Sole proprietors may have some tax advantages and can deduct expenses in the same way as a regular business. You can also hire individuals, but you cannot provide company benefits such as pensions or health insurance.
This is a good way to start a business that you can grow at your own pace. However, in sole proprietorships partnerships or joint ownership are not permitted.
Now that you know your options for setting up a business in Japan, let's take a look at the legal requirements you need to fulfill.
The initial legal requirements for setting up a company in Japan can be divided into four steps:
The most important thing to know about this requirement first is that the office cannot be a virtual office. It must be a physical office that you rent or buy to operate your company from.

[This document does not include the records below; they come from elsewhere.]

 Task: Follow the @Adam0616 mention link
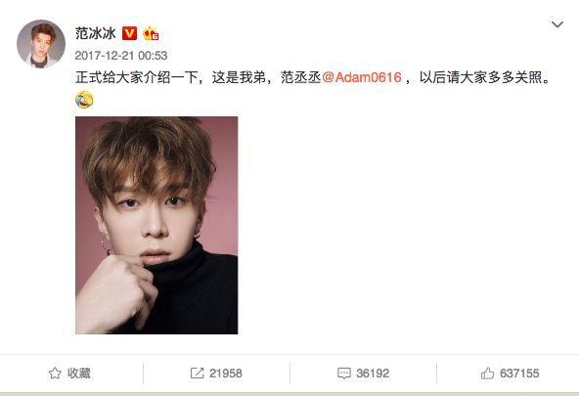point(362,77)
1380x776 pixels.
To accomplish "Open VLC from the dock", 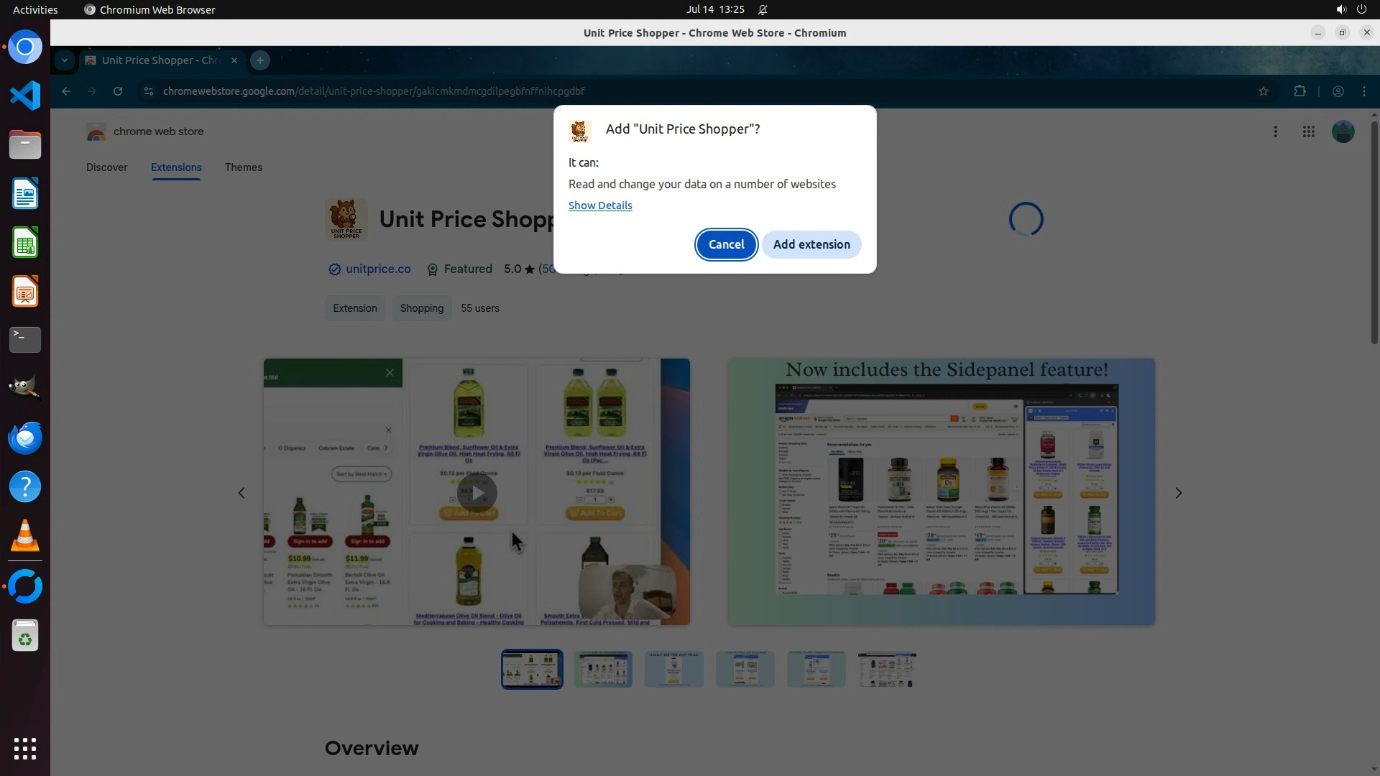I will (x=25, y=536).
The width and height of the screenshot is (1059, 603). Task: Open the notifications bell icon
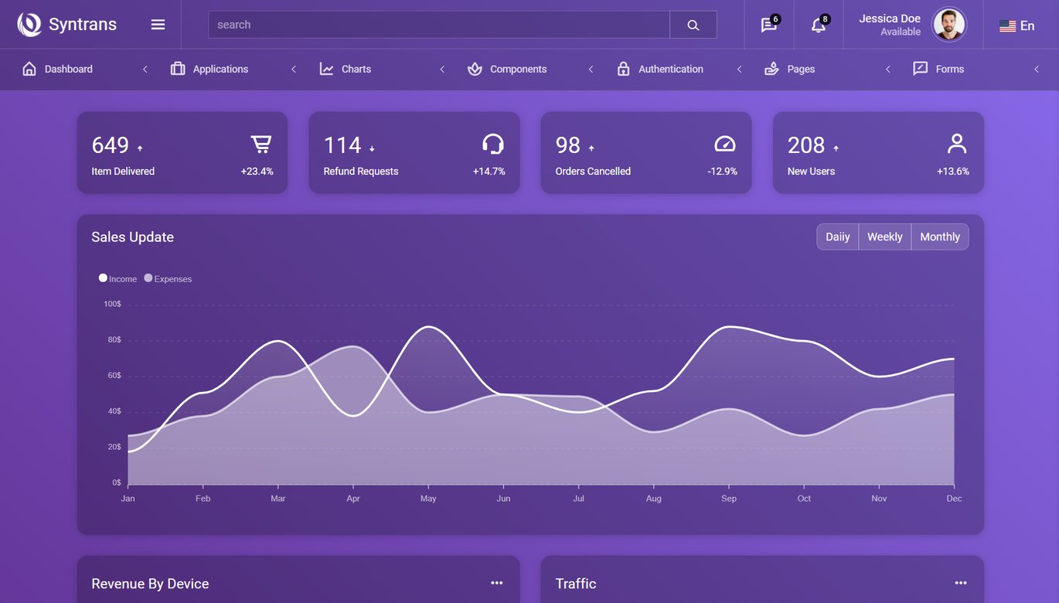pyautogui.click(x=819, y=25)
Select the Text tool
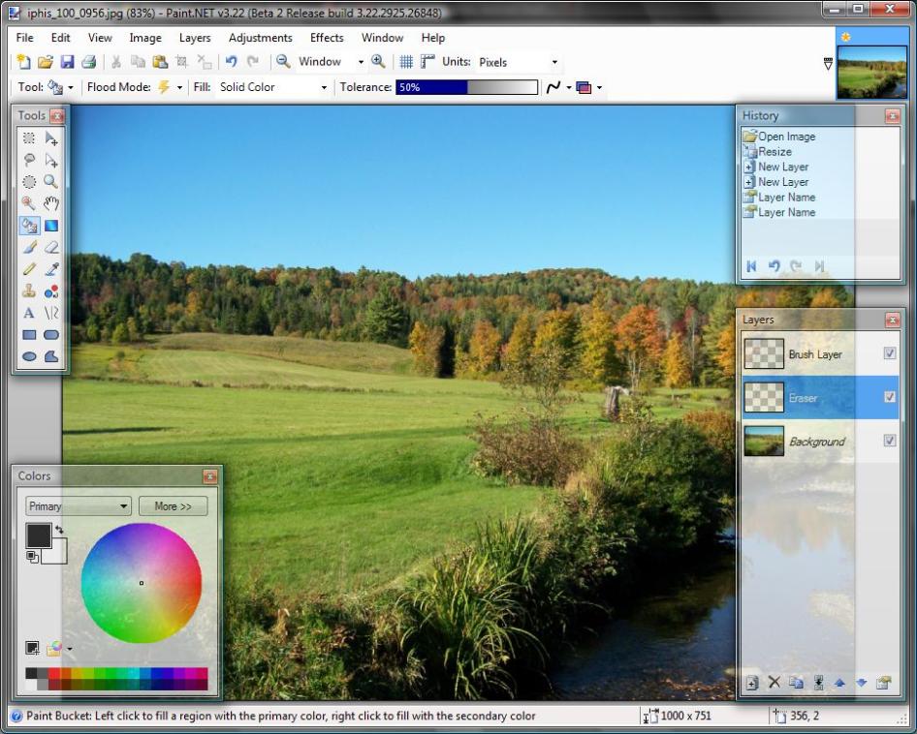 click(29, 313)
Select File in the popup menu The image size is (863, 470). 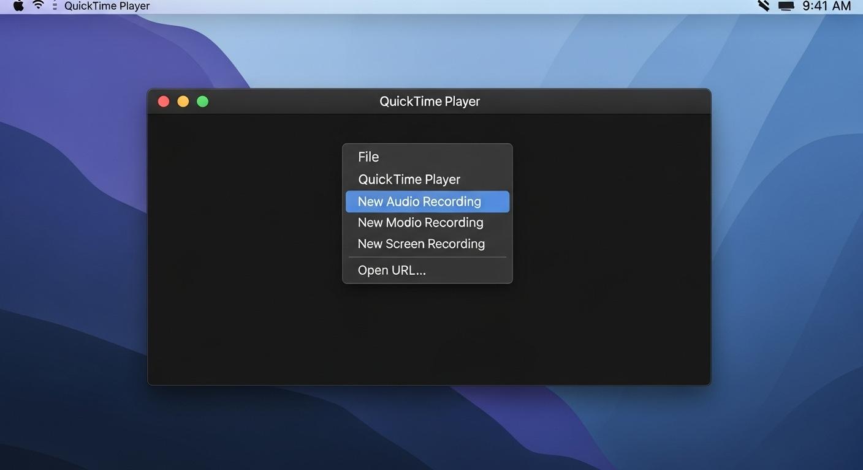pyautogui.click(x=368, y=157)
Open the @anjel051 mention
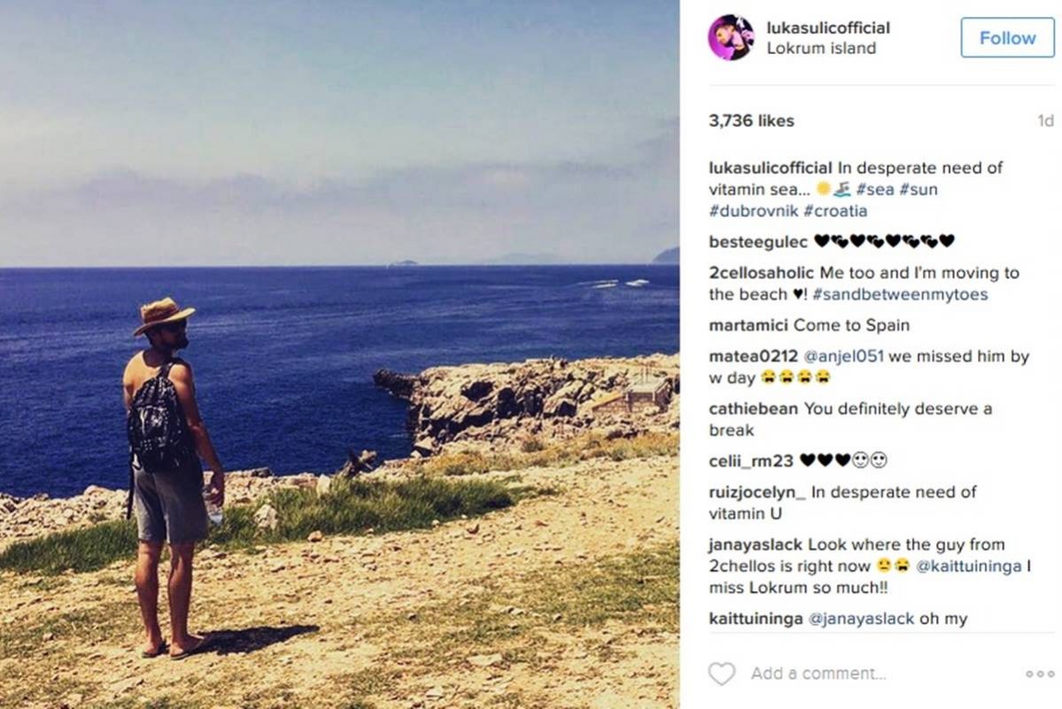The height and width of the screenshot is (709, 1062). pyautogui.click(x=843, y=356)
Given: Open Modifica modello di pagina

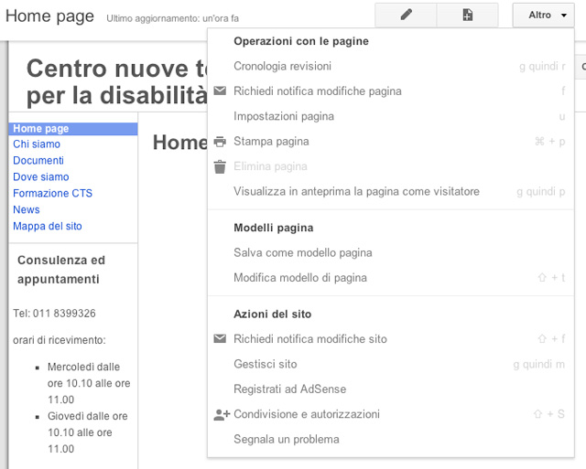Looking at the screenshot, I should 300,278.
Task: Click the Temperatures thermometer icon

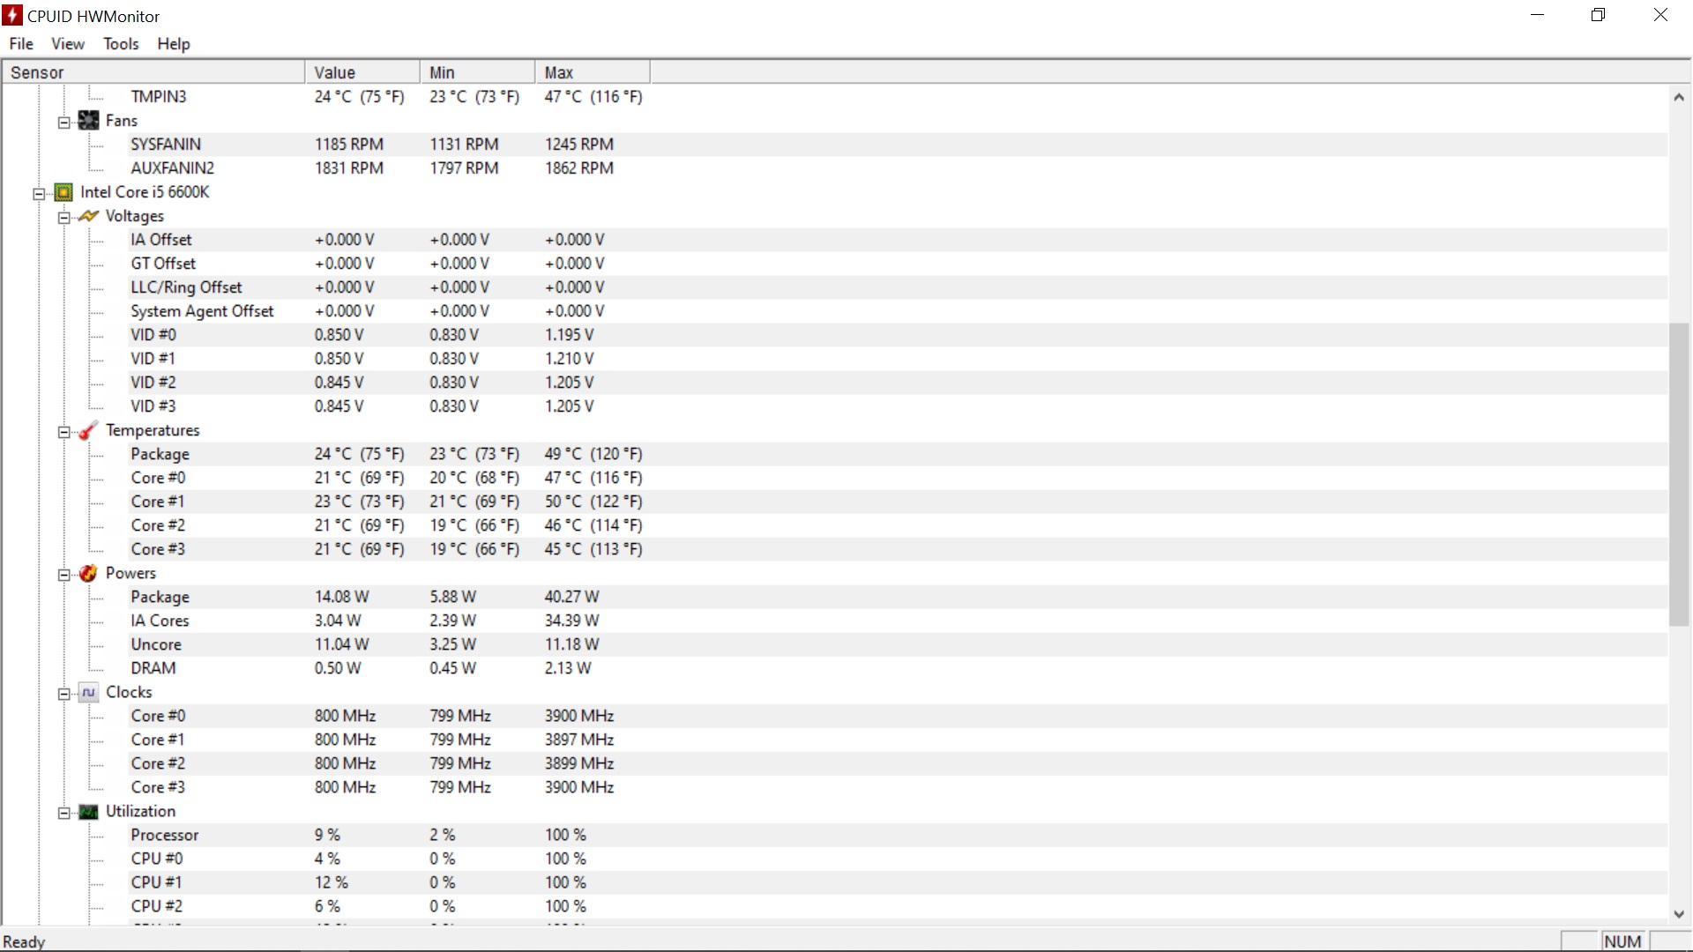Action: tap(88, 430)
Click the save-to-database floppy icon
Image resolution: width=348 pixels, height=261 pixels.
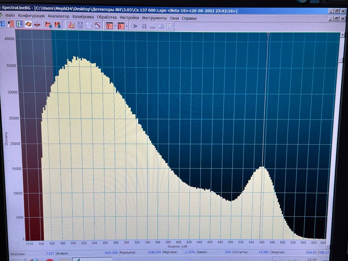pyautogui.click(x=58, y=25)
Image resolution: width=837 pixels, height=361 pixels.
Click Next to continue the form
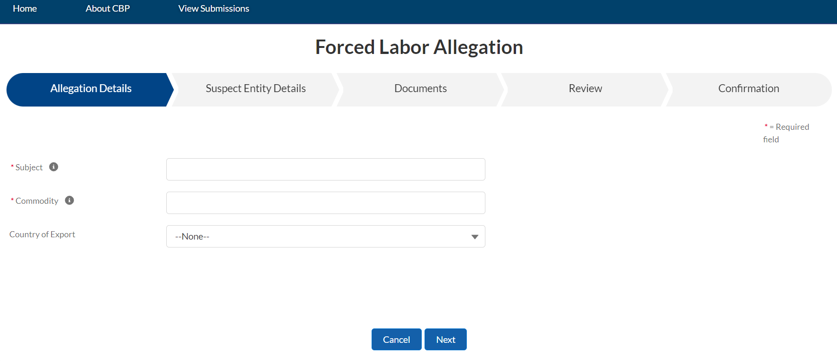[445, 340]
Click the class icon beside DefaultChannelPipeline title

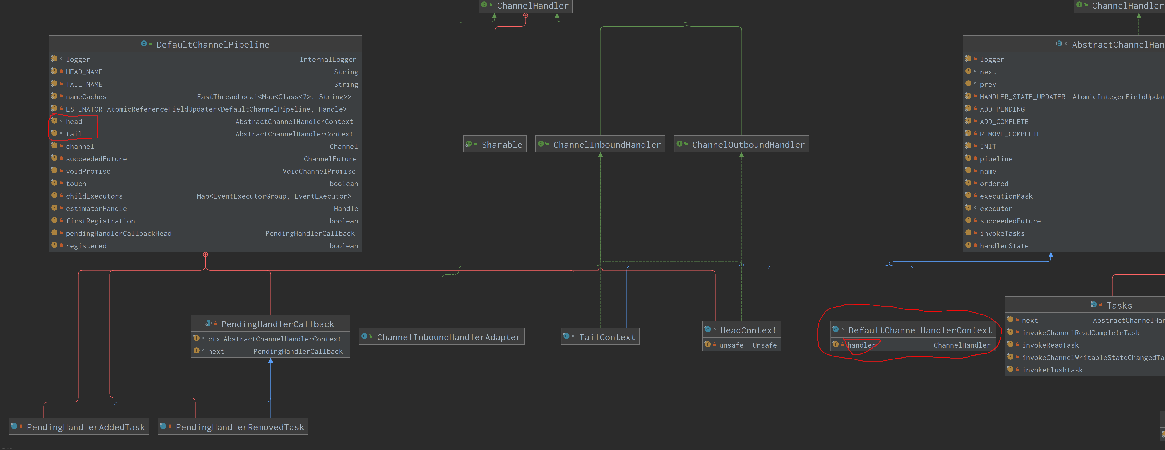coord(144,44)

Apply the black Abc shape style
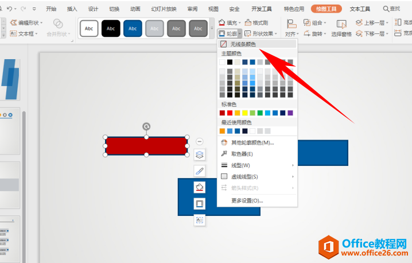click(111, 28)
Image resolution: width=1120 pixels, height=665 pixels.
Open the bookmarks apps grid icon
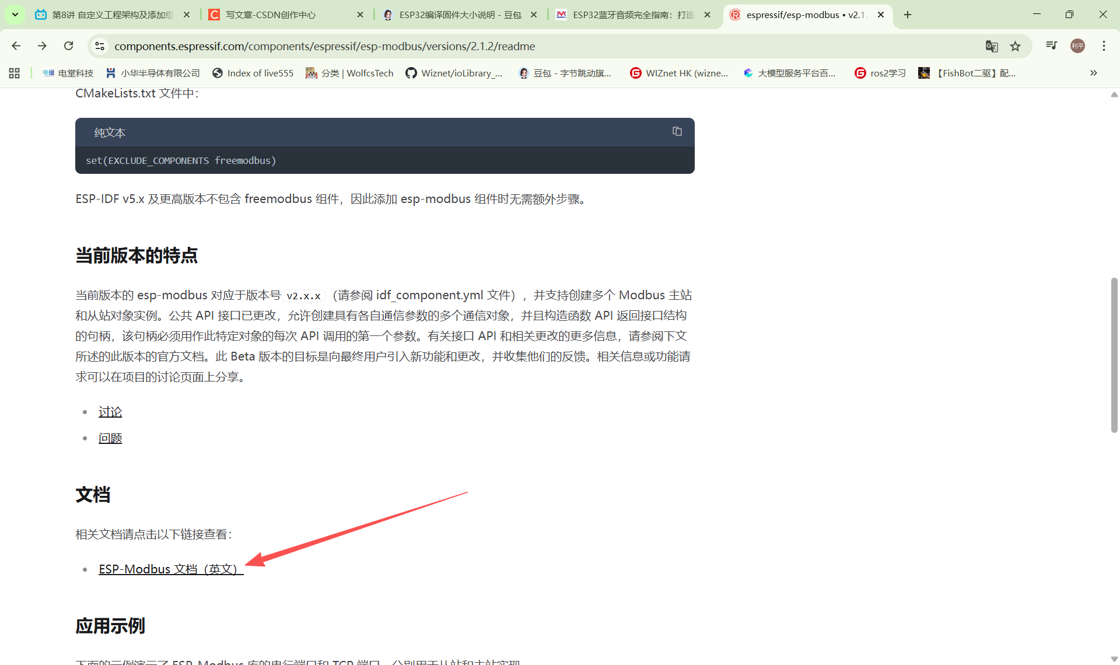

You need an address to receive official documents for your business. Fortunately, short-term rentals are available and it is easy to find a short-term rental for your company. You can also rent space in a shared office.
To establish a company in Japan, you will need to provide a detailed business plan to the Legal Affairs Bureau of the local government where your business will be registered.
The business plan should include an overview of the business, how you plan to grow, profit forecasts, and how you will receive funding or investment.
You will need a bank account to deposit the capital for your company. It is quite difficult to open a bank account in Japan due to the bureaucracy involved, and it takes a long time compared to other countries.
In addition, you will need to obtain your visa before you can open a bank account. We will explain the types of visas you can obtain immediately after this section.
Depending on the bank, you may need to deposit a certain amount as a down payment.
Before establishing a company, you will need to prove your investment capital.
Once you have opened a bank account, deposit the capital and obtain a copy or scan of the bankbook. This will be required when you register your company at the Legal Affairs Bureau, along with the articles of incorporation, which we will explain later.
As we mentioned earlier, foreigners who want to start a business in Japan need to apply for a visa.
Entrepreneurs and people opening foreign subsidiaries usually fall under a Business Manager visa. However, many areas in Japan now offer a specialized Startup visa for those that meet specific requirements. To see which areas offer them and what those requirements are, check out the article we wrote about it:
Once you have decided what type of company you want to set up and understand the requirements, there are some specific procedures that you need to follow in Japan. We have summarized all of these procedures below.
If you haven't already done so, check whether the company name you have chosen is already in use. The Japanese Ministry of Justice has a website you can use for this purpose, but the pages are written in Japanese.
Company names must not include special characters. You can use both English and Japanese characters in your company name.
You will need a company seal in order to begin the registration process. You will need to register your seal at the Legal Affairs Bureau and obtain a certificate. Generally, hand-carved seals cost between 10,000 and 50,000 yen, while machine-carved seals cost around 10,000 yen. Please note that you will also need a separate seal and certificate for each director of the company.
This might seem quite archaic, and in truth… it is! Seals are becoming less and less necessary in other areas (like for opening private bank accounts), but for now they are still a requirement when registering a business.